- _Data items_
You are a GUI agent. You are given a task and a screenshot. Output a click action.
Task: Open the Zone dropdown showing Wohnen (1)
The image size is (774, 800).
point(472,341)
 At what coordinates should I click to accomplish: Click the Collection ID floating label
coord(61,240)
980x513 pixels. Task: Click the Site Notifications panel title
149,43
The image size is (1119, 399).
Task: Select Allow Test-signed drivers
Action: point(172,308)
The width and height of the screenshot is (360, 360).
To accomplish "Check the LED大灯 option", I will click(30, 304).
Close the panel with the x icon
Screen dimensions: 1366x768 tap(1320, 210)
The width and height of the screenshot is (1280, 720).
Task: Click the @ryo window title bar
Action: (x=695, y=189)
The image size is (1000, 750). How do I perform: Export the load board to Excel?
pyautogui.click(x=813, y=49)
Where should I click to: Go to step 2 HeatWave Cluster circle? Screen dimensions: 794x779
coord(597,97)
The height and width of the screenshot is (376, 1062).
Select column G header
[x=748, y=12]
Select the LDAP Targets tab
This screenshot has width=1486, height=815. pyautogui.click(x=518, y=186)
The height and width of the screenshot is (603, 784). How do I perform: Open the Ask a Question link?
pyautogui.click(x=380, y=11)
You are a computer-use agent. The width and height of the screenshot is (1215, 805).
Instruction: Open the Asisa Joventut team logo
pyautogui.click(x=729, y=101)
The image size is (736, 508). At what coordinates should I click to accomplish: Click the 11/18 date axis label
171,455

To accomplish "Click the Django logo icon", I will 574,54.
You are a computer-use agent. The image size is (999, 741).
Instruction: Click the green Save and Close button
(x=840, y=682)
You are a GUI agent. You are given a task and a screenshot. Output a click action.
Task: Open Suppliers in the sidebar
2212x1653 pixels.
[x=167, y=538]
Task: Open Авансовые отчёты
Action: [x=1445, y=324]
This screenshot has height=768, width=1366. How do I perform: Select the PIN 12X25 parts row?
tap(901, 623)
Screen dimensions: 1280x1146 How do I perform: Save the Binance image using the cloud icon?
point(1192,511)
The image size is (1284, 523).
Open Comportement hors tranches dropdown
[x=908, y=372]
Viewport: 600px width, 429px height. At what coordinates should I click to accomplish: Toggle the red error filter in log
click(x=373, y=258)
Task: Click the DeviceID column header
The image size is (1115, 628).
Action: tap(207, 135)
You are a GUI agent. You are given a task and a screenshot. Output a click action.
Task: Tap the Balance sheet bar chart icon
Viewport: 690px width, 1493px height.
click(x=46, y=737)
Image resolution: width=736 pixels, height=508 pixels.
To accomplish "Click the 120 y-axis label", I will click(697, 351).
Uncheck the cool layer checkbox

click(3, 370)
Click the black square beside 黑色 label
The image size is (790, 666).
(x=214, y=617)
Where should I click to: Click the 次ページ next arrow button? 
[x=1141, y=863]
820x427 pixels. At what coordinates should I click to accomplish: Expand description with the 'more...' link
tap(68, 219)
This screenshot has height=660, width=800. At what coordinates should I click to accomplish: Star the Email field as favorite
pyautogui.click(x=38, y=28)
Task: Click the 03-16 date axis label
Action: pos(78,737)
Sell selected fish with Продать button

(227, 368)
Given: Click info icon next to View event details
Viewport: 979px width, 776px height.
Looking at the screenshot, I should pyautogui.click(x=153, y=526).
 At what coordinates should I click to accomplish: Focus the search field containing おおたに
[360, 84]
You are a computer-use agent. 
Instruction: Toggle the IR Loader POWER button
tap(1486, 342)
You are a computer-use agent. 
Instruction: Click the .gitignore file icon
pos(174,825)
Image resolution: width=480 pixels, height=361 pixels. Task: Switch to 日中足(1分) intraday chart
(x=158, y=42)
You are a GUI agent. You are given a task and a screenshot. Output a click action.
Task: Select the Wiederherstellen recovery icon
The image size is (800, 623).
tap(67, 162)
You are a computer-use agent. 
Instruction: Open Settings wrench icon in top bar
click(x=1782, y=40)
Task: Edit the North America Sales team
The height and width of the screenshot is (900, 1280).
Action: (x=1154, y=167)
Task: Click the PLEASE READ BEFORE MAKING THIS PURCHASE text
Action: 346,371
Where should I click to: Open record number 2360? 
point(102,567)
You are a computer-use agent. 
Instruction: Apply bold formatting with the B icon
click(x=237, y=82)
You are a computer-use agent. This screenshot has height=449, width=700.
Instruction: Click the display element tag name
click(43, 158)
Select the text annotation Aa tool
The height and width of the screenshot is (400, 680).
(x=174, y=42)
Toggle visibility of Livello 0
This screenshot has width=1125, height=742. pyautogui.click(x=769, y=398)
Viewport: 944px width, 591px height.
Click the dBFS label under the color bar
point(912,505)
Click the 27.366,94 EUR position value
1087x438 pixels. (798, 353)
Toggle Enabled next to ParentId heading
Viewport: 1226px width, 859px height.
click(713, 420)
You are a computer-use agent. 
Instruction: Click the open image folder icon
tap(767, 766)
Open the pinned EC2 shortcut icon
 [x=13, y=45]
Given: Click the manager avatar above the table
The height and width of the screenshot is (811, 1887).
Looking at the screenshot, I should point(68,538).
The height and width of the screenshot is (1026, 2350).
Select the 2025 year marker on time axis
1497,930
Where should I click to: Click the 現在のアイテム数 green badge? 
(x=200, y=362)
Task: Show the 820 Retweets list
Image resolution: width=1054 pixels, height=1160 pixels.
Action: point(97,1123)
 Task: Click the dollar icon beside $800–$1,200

- _Task details_
Look above for the line with "Viewport: 1226px width, 859px height." and the line with "Given: Click the". Retype those two lines and every line between them exactly, adding nothing.

- _Reply to the exercise_
Viewport: 1226px width, 859px height.
click(713, 420)
You are a computer-use agent. 
Instruction: Click the open image folder icon
tap(767, 766)
Open the pinned EC2 shortcut icon
 [x=13, y=45]
Given: Click the manager avatar above the table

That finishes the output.